Sleep (Fingernail Factory): This was another song swap, this time with songwriter Dave Potts, who also lent a guest vocal to the Monkey Eat Monkey recording of "No One Could." This time, he recorded everything himself and just sent me the final mix. Unlike the song swap with Jason, Dave already knew (and chose) this song. It's still interesting to compare our approaches, though.
Future Farmers of America (live) (Farm Sister): Man, I want to hit the next song button right now. I included this just for posterity, but it definitely makes me cringe every time I hear it. That's Michal Broadbent reading an actual letter to the editor during a Papaccino's gig as an installment of the ever-popular "Making Up Song Game." You must remember, this was before the internet became the international trivial vomitorium we all now know and love, and finding something like this text was really more rare and worthy of commemorating back then (1994). Nonetheless, the thing I desperately, desperately wish I could remove is everything I say during the course of the song.
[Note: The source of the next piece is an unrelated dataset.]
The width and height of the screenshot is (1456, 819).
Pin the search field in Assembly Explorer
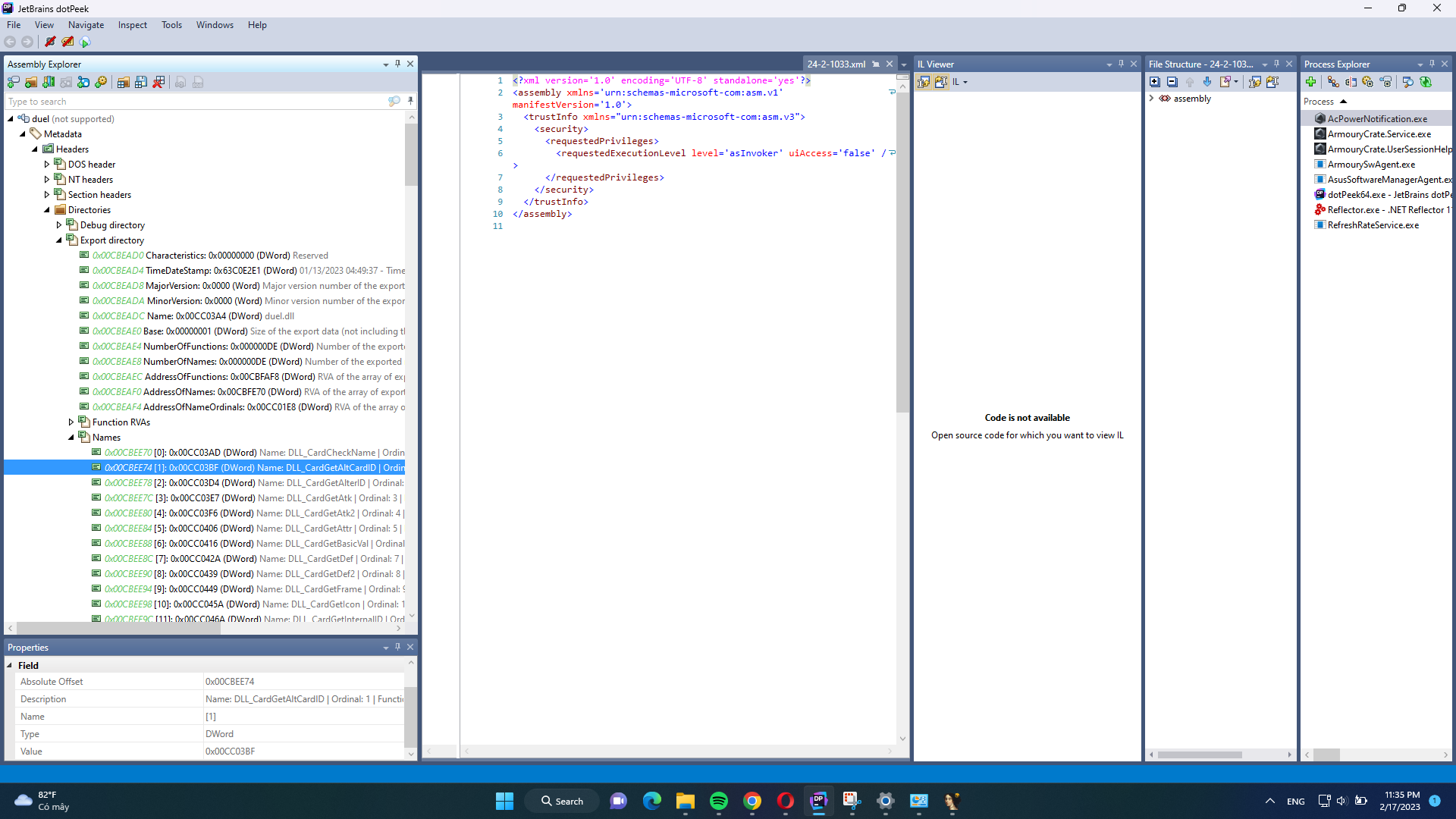point(410,101)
If I would just shut my yap, quit interrupting her, cut the unit conversion class out, and limit the chorus to a sudden passionate outburst of "Oh, piggy!" this would actually be palatable, and maybe even funny (at least on first listen) the way it is when Fried hits the 500 Miles chorus on The Bootleg Nobody Else Would Make. Also, the artistic focus of this song has ironically shifted from how funny we thought we were to how callous we actually were to perform this --to quote Michal, "To me, it's a prime example of why our children are the way they are."
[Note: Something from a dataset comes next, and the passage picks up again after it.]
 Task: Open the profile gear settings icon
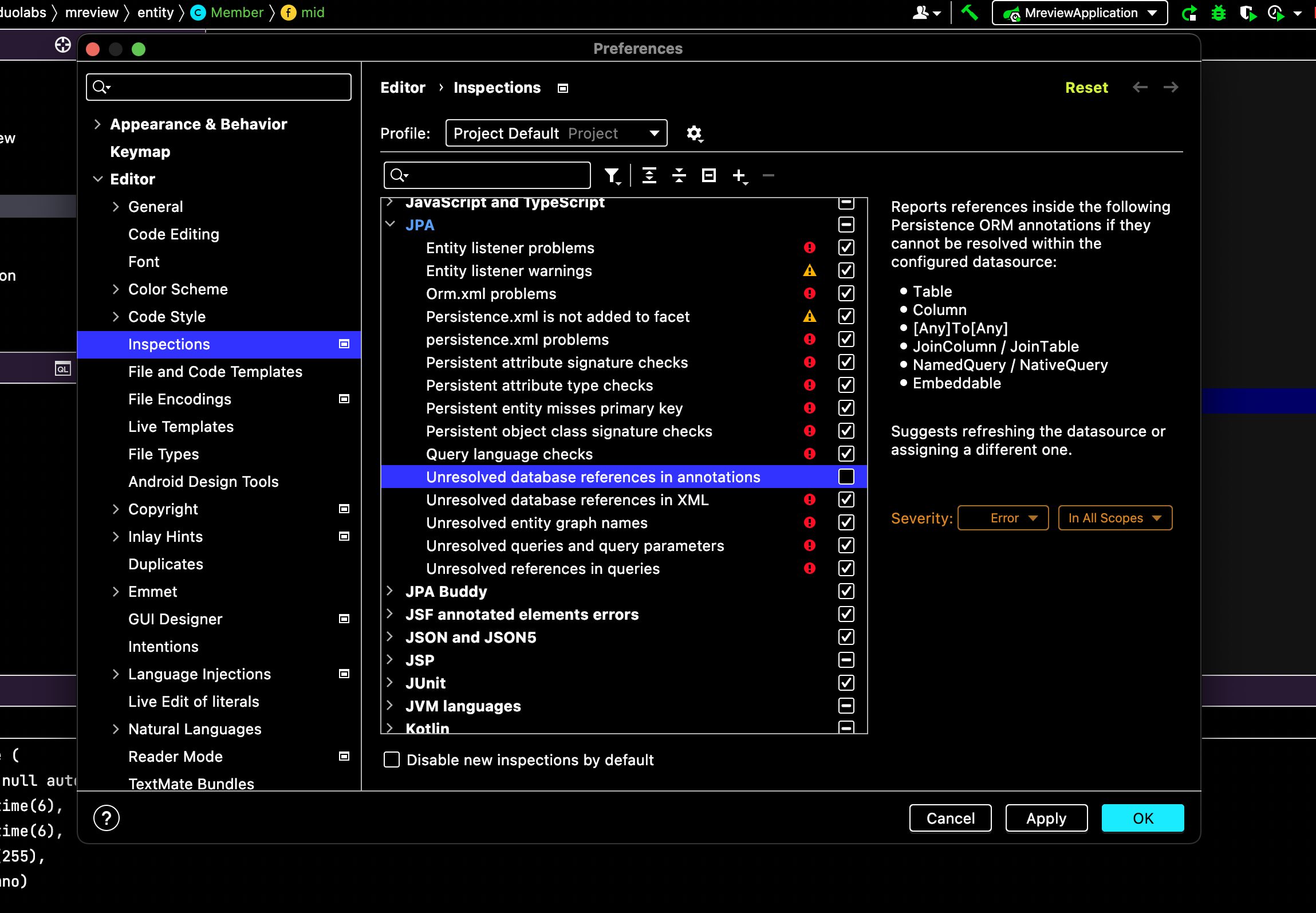tap(694, 133)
Do It (live) (Leaky Joe): Crank it. I can't take over the Leaky Joe franchise. O'Meara owns the man. This is a re-recording of a song Speranza and I wrote together c.1992 and performed occasionally at Paris. I would like to do another Leaky album, but I'm not sure if I can pony up enough cash to pry O'Meara from the other ocean for a weeklong session (because he loves those). Plus he's got stars and babies to think about.
2x3<4 (The Stunt Beatles): from 2x3<4
The Absinthe Drinkers (Sunhouse Branch): from "The Top Secret Band...."
China, Present Day/Leave Me Be (live) (Flip Nasty): This is an augmented live track from our last Flip Nasty gig, the 2000 Bolder Boulder. The original track is me on vocals & electric guitar, Fried on bass, and Kevin Ozias on drums. Unfortunately, Kevin's drums are almost inaudible, so I re-recorded new drums in Buffalo (you can hear a little remnant of Kevin's peeking out in the background of the main track). After Speranza officially left the band, Fried and I decided to reconfigure, with me permanently moving into the guitarist slot and inviting the incredibly-talented Kevin to join us as a permanent member. Had I stayed in Denver, I think this incarnation of the band would've had a lot of fun. We were definitely poised to move away from acoustic shows and back into full-out rock and roll. However --as I like to say-- life intervened, and I couldn't pass up the chance to be with Vaunne. This track and a few others from this gig are already selected for the future live retrospective "If Flip Nasty Falls in the Forest...." I must be stoned on espresso to write "future live retrospective," simultaneously merging all three dimensions of time into one wormhole of a phrase. That's the power of this band, man. We bend space-time. Routinely.